Yes, that Chuck Todd.  The same Chuck Todd who ruined whatever credibility was left in "Meet The Press" by taking it over from the similarly dubious David Gregory, the same Chuck Todd who handicaps Democratic candidates for office by insisting that their Republican opponents are probably going to win anyway, the same Chuck Todd who said that it wasn't his job to report on Republican lies about the Affordable Care Act, the same Chuck Todd who insists America doesn't know enough about President Obama, and the same Chuck Todd who selectively used poll results to push the idea of a Republican sweep in the 2014 midterm elections . . . and reacted to the wave he helped stoke with restrained jubilation!  
I don't get this.  Todd has been a disaster as the host of NBC's "Meet The Press," the ratings of which have been mired in third place among the Sunday news-talk shows, and he proved to be completely useless as the solo host of MSNBC's "The Daily Rundown" once Savannah Guthrie left the program for "Today."  I figure, if you're going to get a corporate stooge to replace Ed Schultz, at least get a corporate stooge who's not so blatantly insufferable and self-righteous.  Todd exudes enough smarminess one hour a week.  Now we're going to get six hours of it on a weekly basis?
The only silver lining in MSNBC's shakeup is that Keith Olbermann - once again a former ESPN host - may be returning to MSNBC to do battle with Bill O'Reilly, which would mean the end of "All In," hosted by Chris Hayes, who's about as interesting as cardboard.  But that's not definite yet, and Todd's new 5 PM Eastern gig is more of a certainty at this point.  Bearing all that in mind, unless Olbermann does come back, I am never watching MSNBC again.  MSNBC only cared about providing an ideological counterpoint to Fox News for as long as the ratings were good, and now that its ratings are in the toilet, it's going more in a center-right direction.  But don't expect me to follow along.  If I want to watch staid, passionless cable news, I'll watch CNN.
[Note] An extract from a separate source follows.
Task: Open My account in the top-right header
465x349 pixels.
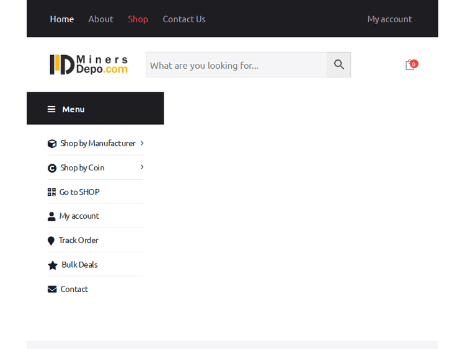Action: point(389,19)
As for Ed Schultz, he has a lot of money and he has his lodge up in Canada, and I'm sure he'll be the first person to say that you shouldn't worry about him.  But I think he should seriously consider running for office; with his show all but canceled, he has nothing else to do.  He'd be a great voice in government.  And even though the four U.S. Senate seats in both his native state of Virginia nor his adopted home state of Minnesota are occupied by Democrats (and none of them are up in 2016 anyway),  I understand that Republican Senator John Hoeven of North Dakota, where Schultz has lived and worked, is up for re-election in 2016.  
How about it, Ed?  You've already engaged Hoeven on your own show.  You can debate him easily.  You're up on all the issues.  Please Ed, consider a Senate run. We still need you.